[START Data for processing]
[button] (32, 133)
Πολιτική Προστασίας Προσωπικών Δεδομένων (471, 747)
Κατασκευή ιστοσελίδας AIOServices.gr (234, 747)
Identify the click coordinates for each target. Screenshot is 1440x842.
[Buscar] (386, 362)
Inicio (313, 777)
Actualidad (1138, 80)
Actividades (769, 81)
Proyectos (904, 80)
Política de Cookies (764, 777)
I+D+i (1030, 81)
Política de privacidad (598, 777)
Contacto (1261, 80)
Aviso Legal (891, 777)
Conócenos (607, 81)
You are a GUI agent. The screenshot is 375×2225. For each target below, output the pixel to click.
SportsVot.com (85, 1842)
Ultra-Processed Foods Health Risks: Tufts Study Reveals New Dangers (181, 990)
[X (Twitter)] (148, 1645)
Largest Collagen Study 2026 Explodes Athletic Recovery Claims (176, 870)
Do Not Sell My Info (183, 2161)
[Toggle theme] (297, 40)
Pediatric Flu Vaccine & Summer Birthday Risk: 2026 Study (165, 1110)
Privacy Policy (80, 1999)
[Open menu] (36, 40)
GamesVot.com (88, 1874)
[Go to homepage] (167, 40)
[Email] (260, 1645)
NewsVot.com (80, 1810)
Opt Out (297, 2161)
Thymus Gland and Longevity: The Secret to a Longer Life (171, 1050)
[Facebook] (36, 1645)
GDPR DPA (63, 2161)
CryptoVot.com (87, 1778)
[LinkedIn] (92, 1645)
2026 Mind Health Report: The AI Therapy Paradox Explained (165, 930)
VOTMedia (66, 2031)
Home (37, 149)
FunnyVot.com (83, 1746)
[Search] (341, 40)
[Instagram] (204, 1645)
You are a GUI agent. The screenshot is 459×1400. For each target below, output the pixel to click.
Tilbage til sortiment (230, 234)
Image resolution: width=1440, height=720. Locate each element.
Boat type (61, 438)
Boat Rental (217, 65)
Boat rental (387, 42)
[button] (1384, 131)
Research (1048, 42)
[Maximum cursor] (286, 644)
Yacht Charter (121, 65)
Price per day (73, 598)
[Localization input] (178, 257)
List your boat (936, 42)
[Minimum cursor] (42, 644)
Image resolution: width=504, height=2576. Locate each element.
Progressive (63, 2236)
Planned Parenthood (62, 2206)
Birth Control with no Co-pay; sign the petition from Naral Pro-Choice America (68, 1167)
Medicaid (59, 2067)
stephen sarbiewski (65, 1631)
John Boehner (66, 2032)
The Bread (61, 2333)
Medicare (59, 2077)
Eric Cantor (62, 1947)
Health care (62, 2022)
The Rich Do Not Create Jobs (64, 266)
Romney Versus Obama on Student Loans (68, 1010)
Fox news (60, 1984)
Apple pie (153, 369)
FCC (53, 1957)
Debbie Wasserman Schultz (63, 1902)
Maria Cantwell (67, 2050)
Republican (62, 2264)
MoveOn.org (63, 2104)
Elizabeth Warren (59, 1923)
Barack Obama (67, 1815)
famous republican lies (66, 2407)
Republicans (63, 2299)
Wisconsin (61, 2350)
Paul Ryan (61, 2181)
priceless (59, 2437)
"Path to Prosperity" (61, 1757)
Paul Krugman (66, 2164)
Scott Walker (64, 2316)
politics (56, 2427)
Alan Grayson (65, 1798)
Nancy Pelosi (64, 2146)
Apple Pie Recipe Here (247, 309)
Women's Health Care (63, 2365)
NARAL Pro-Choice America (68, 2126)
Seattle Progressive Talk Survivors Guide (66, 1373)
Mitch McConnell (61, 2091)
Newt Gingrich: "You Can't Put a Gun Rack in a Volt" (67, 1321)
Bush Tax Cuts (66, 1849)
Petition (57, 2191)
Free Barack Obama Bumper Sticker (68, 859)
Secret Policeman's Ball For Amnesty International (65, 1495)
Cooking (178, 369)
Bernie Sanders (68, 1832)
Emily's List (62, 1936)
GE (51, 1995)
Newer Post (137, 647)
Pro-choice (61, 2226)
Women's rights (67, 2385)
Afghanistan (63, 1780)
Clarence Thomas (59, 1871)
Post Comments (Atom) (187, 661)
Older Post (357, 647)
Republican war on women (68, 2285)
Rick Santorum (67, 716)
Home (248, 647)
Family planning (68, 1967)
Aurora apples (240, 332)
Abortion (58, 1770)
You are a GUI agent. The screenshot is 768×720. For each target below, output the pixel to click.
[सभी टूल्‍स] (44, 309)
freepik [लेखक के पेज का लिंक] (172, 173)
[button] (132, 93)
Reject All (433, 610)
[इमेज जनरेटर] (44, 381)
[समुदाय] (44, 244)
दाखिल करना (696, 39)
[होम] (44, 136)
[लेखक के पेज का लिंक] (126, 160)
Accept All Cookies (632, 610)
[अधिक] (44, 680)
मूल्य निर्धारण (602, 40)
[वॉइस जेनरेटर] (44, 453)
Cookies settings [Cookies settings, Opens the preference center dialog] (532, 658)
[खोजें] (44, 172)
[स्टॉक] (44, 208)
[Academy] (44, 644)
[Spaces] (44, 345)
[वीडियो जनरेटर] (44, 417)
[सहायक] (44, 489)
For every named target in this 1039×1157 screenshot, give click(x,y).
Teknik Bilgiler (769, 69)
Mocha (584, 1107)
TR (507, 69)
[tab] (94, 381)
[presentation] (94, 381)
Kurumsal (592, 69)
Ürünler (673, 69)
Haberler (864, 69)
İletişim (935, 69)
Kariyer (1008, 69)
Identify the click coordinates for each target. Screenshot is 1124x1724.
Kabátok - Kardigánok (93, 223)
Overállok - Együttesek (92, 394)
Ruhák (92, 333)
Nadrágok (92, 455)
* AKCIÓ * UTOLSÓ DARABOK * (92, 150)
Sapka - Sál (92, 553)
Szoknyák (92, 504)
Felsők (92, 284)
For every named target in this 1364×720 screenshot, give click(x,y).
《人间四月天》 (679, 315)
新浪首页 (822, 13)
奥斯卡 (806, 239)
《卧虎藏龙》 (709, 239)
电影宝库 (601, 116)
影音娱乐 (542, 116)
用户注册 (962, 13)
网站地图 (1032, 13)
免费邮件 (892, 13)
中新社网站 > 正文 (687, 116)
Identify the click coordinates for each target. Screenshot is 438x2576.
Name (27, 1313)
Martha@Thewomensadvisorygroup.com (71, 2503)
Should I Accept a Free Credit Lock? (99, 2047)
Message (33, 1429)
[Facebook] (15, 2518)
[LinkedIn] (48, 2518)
[END Data for processing]
*Given task:* Pick out each line of the data above that contains the word "Secret".

*Solution to this task:*
Thymus Gland and Longevity: The Secret to a Longer Life (171, 1050)
Secret Policeman's Ball For Amnesty International (65, 1495)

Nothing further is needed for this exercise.